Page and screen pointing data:
##########
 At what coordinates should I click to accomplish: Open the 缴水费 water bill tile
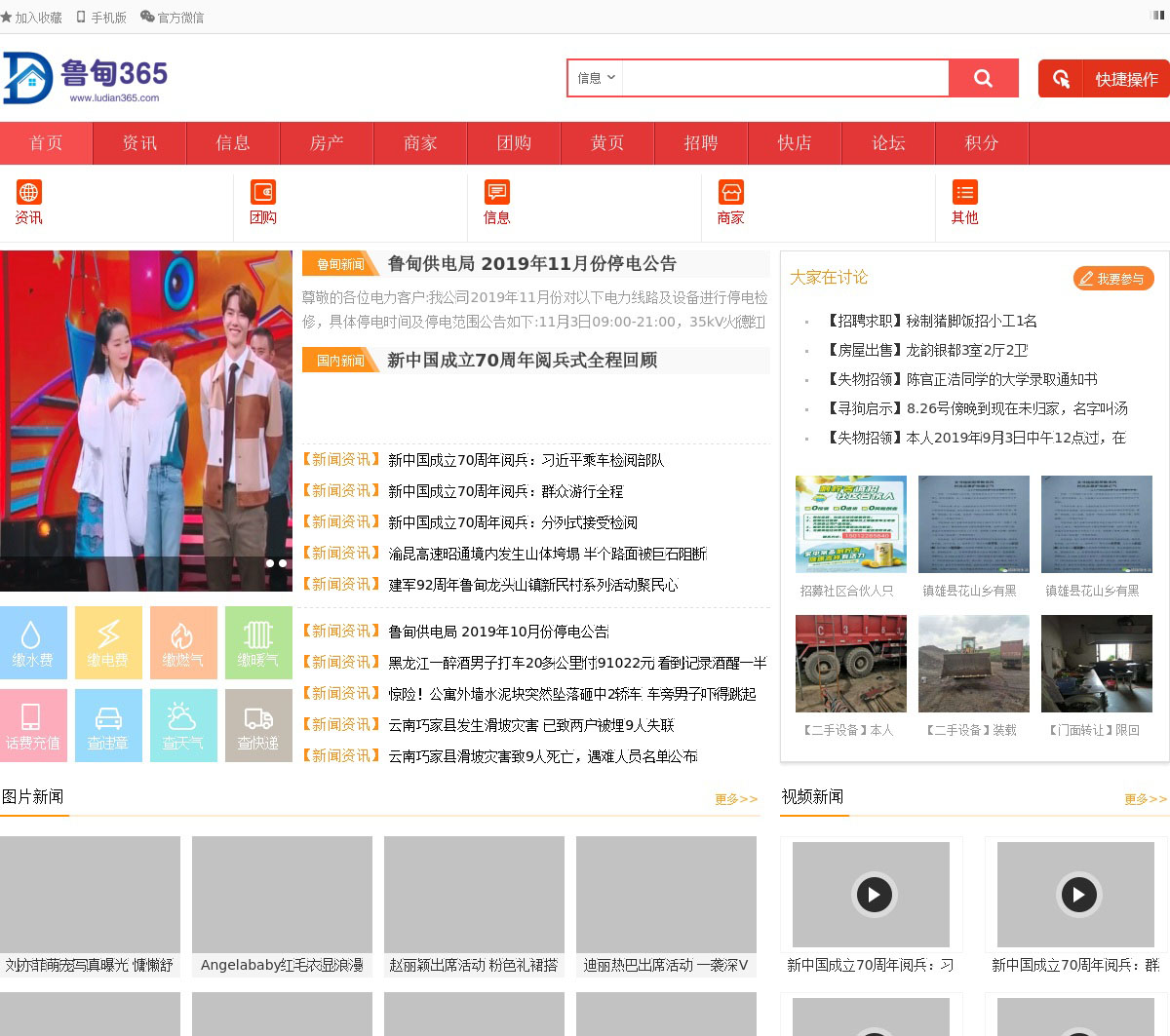tap(33, 643)
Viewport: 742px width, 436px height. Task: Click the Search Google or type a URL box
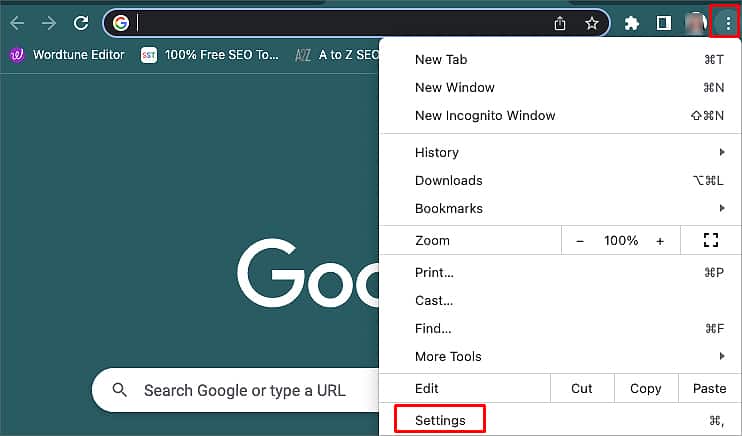(x=236, y=391)
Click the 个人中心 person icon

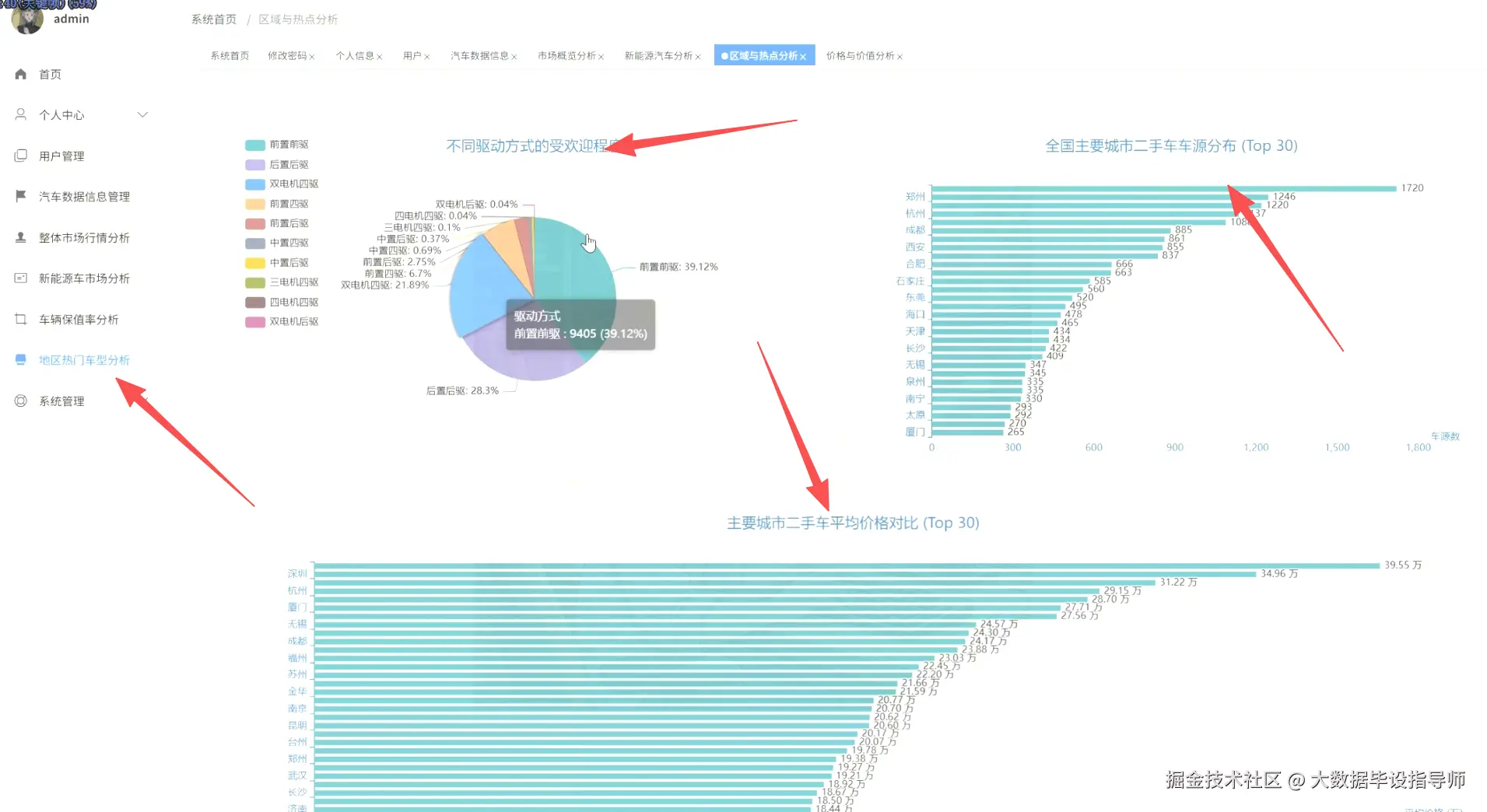(19, 114)
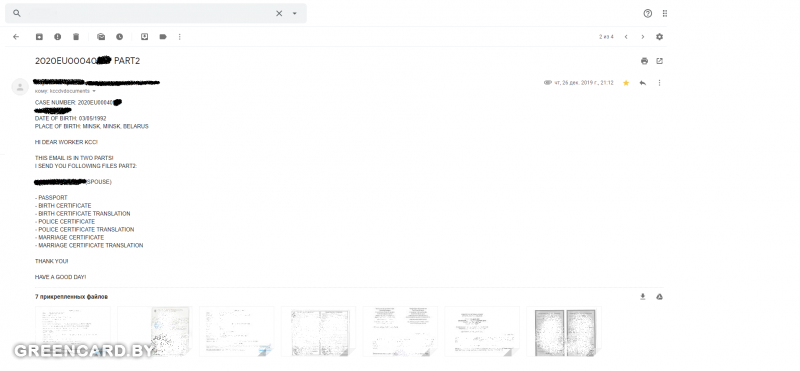Reply to the message with arrow icon
The height and width of the screenshot is (371, 800).
pyautogui.click(x=642, y=83)
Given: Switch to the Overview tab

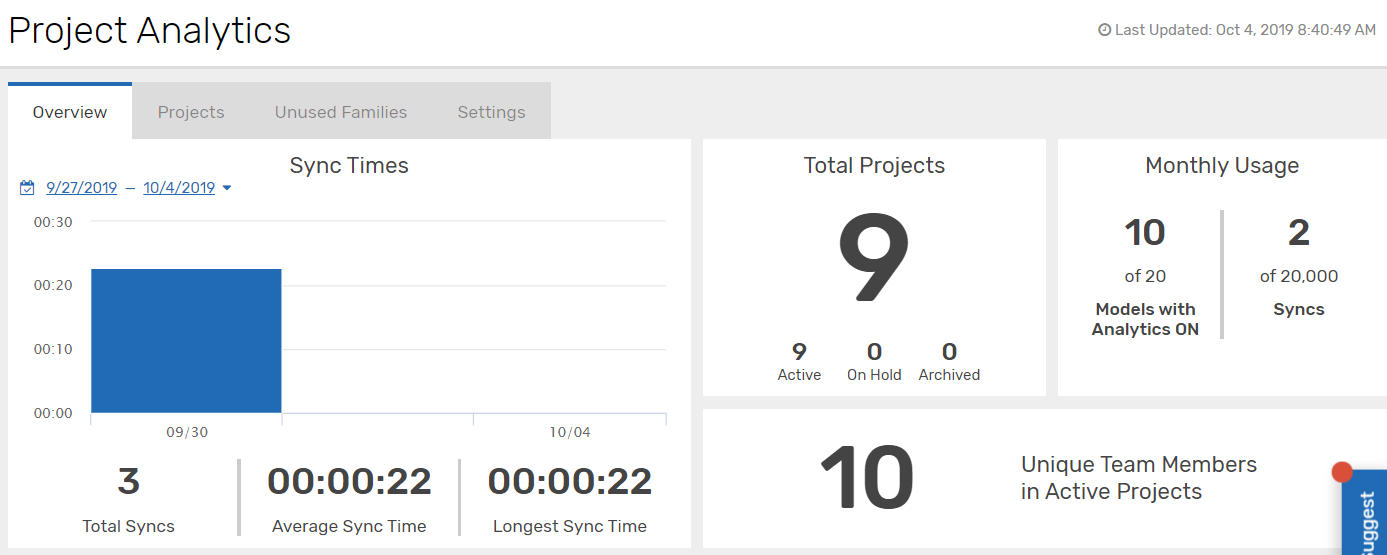Looking at the screenshot, I should coord(70,112).
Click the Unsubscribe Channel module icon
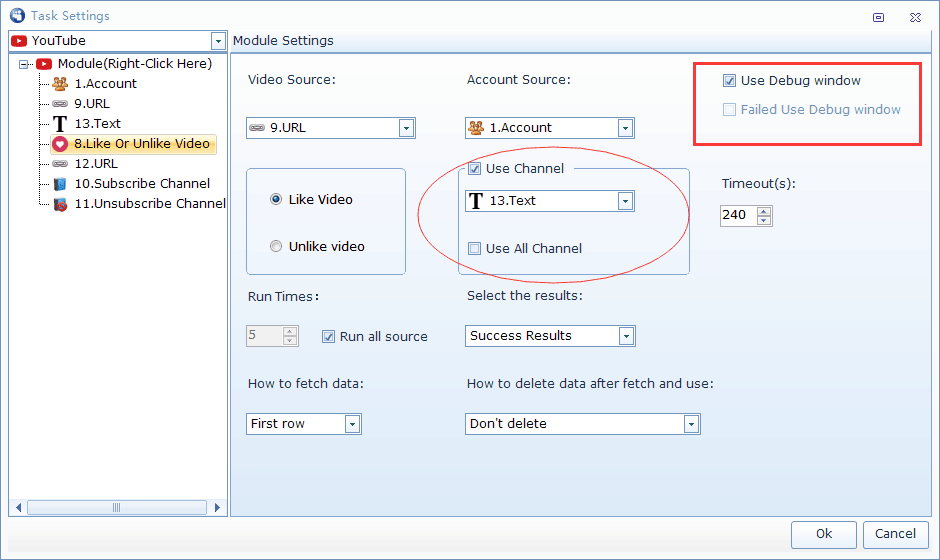Image resolution: width=940 pixels, height=560 pixels. [60, 204]
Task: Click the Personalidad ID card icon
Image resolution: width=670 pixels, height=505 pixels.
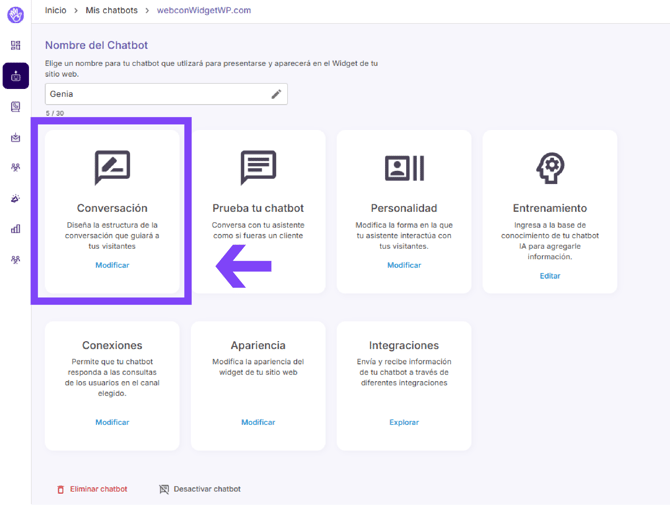Action: pos(404,167)
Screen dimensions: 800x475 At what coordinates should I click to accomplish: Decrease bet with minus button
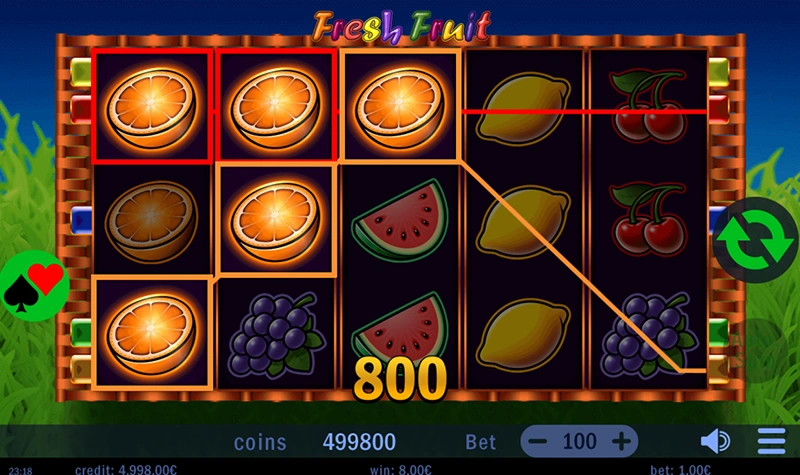point(538,441)
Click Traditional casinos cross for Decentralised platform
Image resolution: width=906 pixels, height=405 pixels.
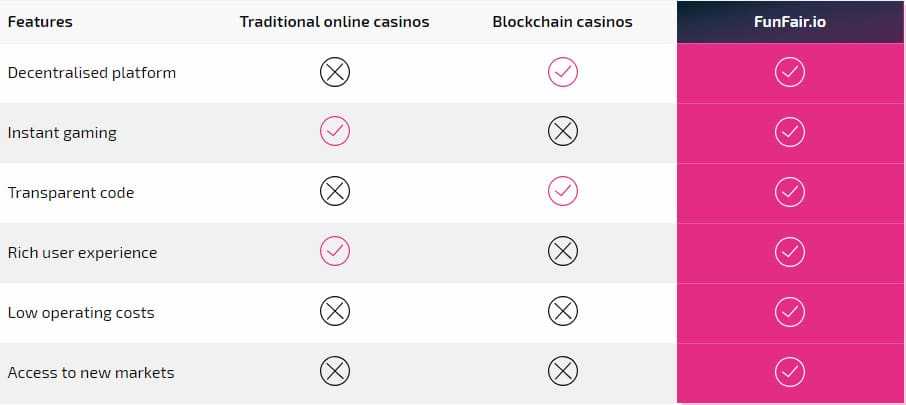335,72
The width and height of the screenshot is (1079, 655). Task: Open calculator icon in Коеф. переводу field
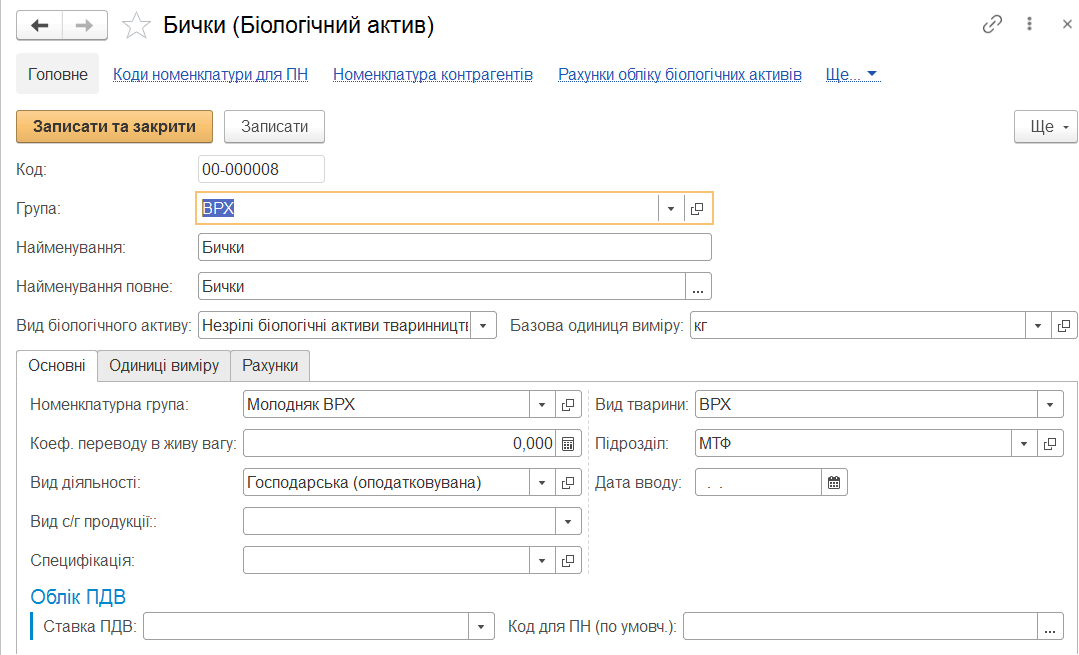pyautogui.click(x=568, y=444)
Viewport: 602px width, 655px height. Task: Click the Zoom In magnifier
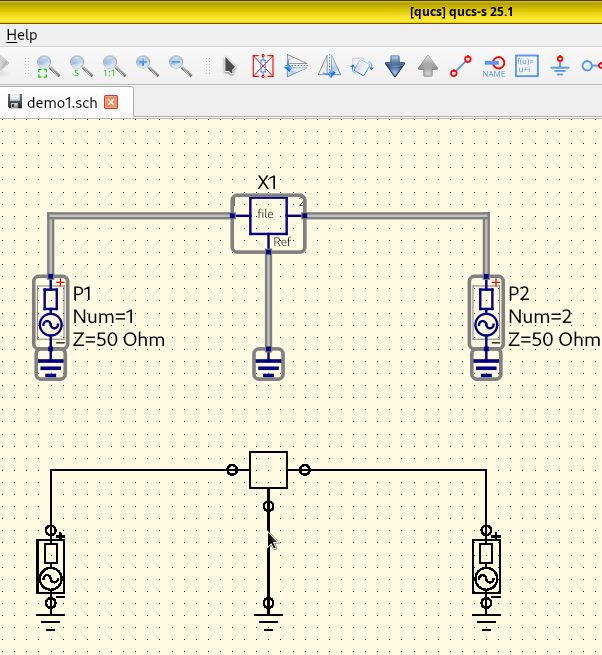(x=147, y=67)
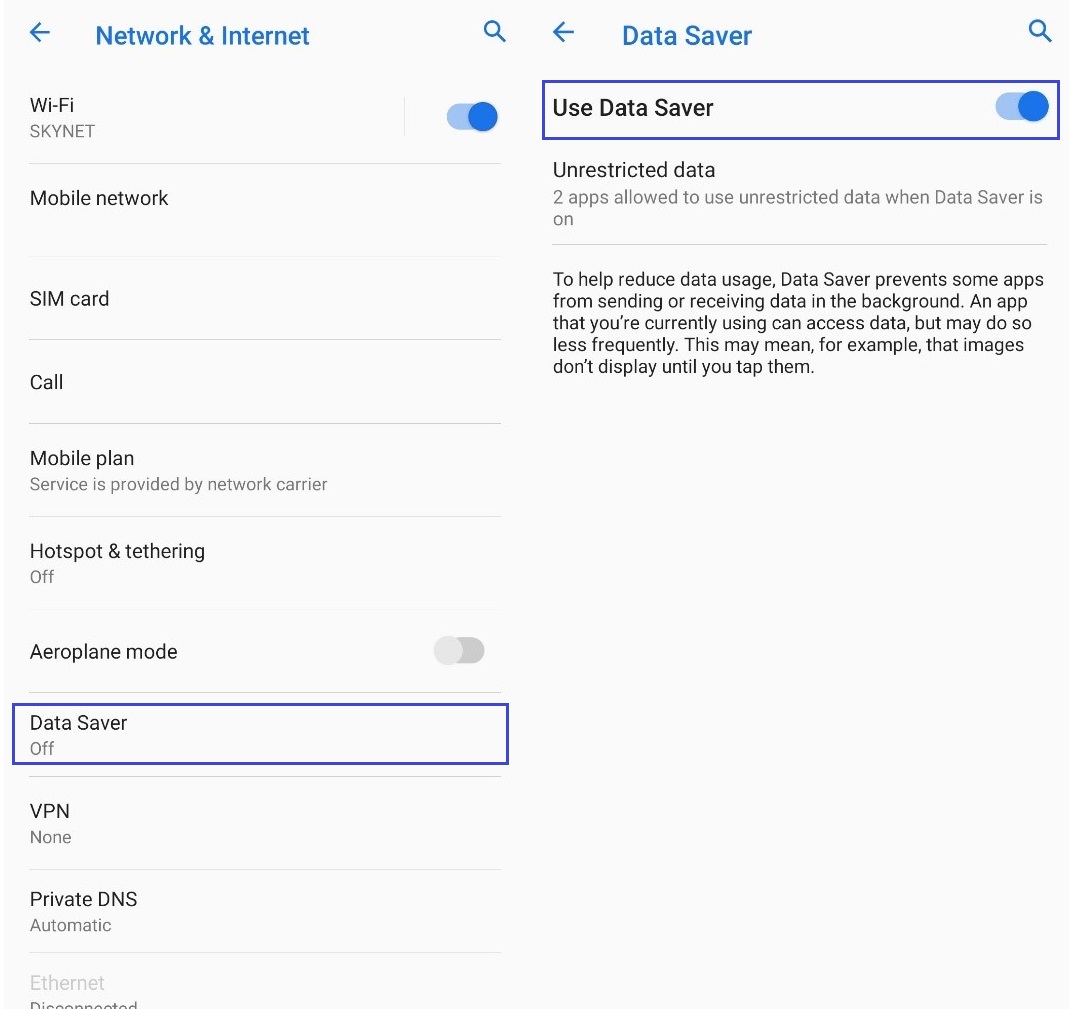
Task: Open SIM card settings
Action: pyautogui.click(x=265, y=299)
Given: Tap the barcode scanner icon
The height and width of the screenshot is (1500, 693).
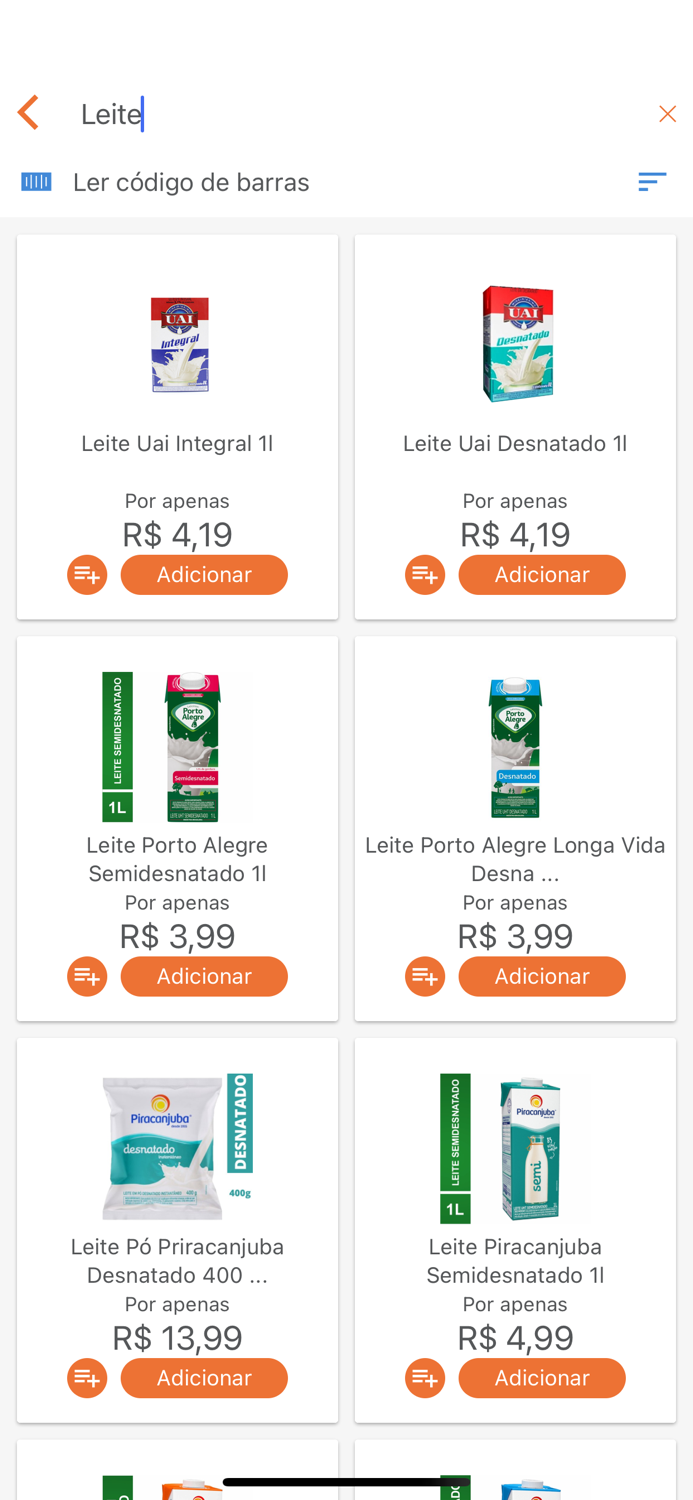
##########
Copy the data word for word, starting at the very first line and stopping after the line that contains "point(538,441)". Leave the pictures out of your copy.

 At what coordinates should I click to accomplish: Open the 缴水费 water bill tile
tap(33, 643)
Viewport: 742px width, 436px height. Task: Click the Search Google or type a URL box
(x=236, y=391)
Click the 个人中心 person icon

(19, 114)
Reply to the message with arrow icon
The height and width of the screenshot is (371, 800).
pyautogui.click(x=642, y=83)
Given: Switch to the Overview tab

Looking at the screenshot, I should coord(70,112).
Click the Unsubscribe Channel module icon
Image resolution: width=940 pixels, height=560 pixels. [60, 204]
Task: Click the Personalidad ID card icon
Image resolution: width=670 pixels, height=505 pixels.
Action: pos(404,167)
Screen dimensions: 800x475 At what coordinates should I click to accomplish: Decrease bet with minus button
point(538,441)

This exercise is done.